Mid-century modern – Tissot’s excellent Heritage Petite SecondeTime+Tide
Editor’s note: The Tissot Heritage Petite Seconde isn’t a new watch but, oh boy, it’s still a good-looking piece of wristwear. The simple case, numerals, and dial texture all add up to an entirely pleasing watch …
The story in a second: Tissot‘s latest heritage release is another hit.
In these days of the never-ending vintage revival, it seems that every brand has to have a heritage collection, regardless of whether they have any actual heritage. That’s not a problem Tissot has to deal with, as the brand dates way back to 1853, a depth of history that’s reflected in the strength of their current heritage lineup. The latest member is this handsome fella, the Tissot Heritage Petite Seconde, a hand-winding hero based on a 1943 design, which is entirely suited to the modern day.
There’s an interesting story about this reissue, and it centres on one word on the dial. The Heritage Petite Seconde is a tribute to an antimagnetic watch from 1943. When the watch was originally shown at Baselworld this year it featured a line of text reading ‘antimagnetique’ under the wonderfully retro, sweeping Tissot logo. As you can see, that word is no longer there, likely because, while the watch was antimagnetic 70 or so years ago, technology has moved on, and it wouldn’t be accurate to call the watch antimagnetic by modern standards. And so, now that the watch is in production, that problematic line of text is gone. And while it added some charm, I don’t particularly miss it, as there’s plenty going on with the dial as it is.

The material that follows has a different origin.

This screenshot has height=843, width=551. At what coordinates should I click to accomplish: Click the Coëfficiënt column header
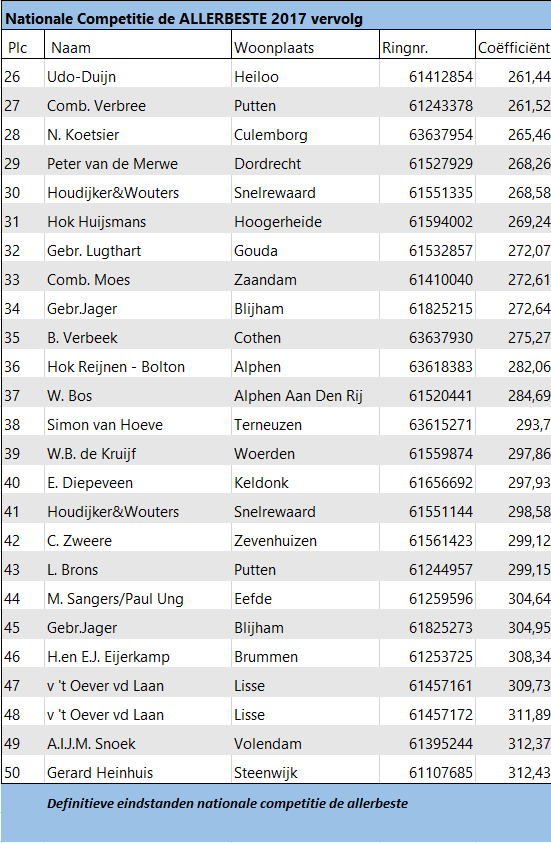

It’s silver, with a very light vertical brush, and all the other details are black, meaning legibility isn’t an issue. The sans serif Arabic numerals are plain, but the font still manages to look exceptionally mid-century. Pleasingly, the font on the main dial matches the seconds subdial. The hands are black, and leaf-shaped — long, thin and very stylish. And while you could easily get lost in the details of the dial, for me it’s the whole picture that impresses the most; it has just the right amount of negative space and subtle treatments to ensure its heritage style has modern-day appeal.
The steel case of the Heritage Petite Seconde was, for me, the biggest surprise about this watch. I was expecting something chunkier, more tool-like in appearance and construction. Instead, I found the 42mm wide by 11.4mm tall case (it would be hard to fit this particular movement in anything smaller) was refined and dressy, full of pleasing curves, giving it a warm, pebble-like feeling. The crystal is a nicely domed sapphire, held in place by a narrow, polished bezel that proves some contrast to the case middle and lugs, which are brushed on the sides. The crown on this watch is particularly important, as you’ll be winding it every day or so – and I think it strikes the right balance between unobtrusive and functional.
The calibre on view through the expansive clear caseback is, in its own way, legendary. It’s the ETA 6498-1, a simple, ever-reliable hand cranker, originally born in 1950, that has shown up in all kinds of watches, from smaller boutique brands all the way up to Panerai and Omega. It’s a movement with a heritage to match the look of the Tissot, and its finishing, machined perlage, chemically blued screws and sheer expanse means that it gives quite a show.
I was so pleased Tissot opted for a 20mm strap here. It wouldn’t have been out of the question to go for a 22, but I think that would have messed up the proportions, resulting in a watch that looked too bulky on the wrist. The choice of vintagey brown calf is safe, but with just the right amount of heritage appeal. It comes with a double fold deployant, which is absolutely fine, but I would have preferred a more traditional tang-style buckle.
On the wrist
I’ve owned quite a few watches powered by this same large movement. It’s no coincidence that I’ve sold all these watches after a fairly short amount of time, simply because I always found the watches overly clunky or chunky. I can’t see that being a problem with this watch, however; it wears much smaller than you’d think, and thanks to all the curves, it’s smooth on the wrist – I can comfortably see this as an everyday piece.
Tissot are cranking out some exceptional watches at the moment, and the Tissot Heritage Petite Seconde is no exception. Good looks, great wearing experience, and a value proposition that’s hard to beat.
Would you like to wind my watch?
Who’s it for?
Well, anyone really, but especially heritage fans and people looking to get into mechanical watches.
What would we change?
If we could squeeze this movement into a 40mm case that’d be amazing, but it’s not going to happen. More achievable, though, is swapping the deployant for a tang buckle.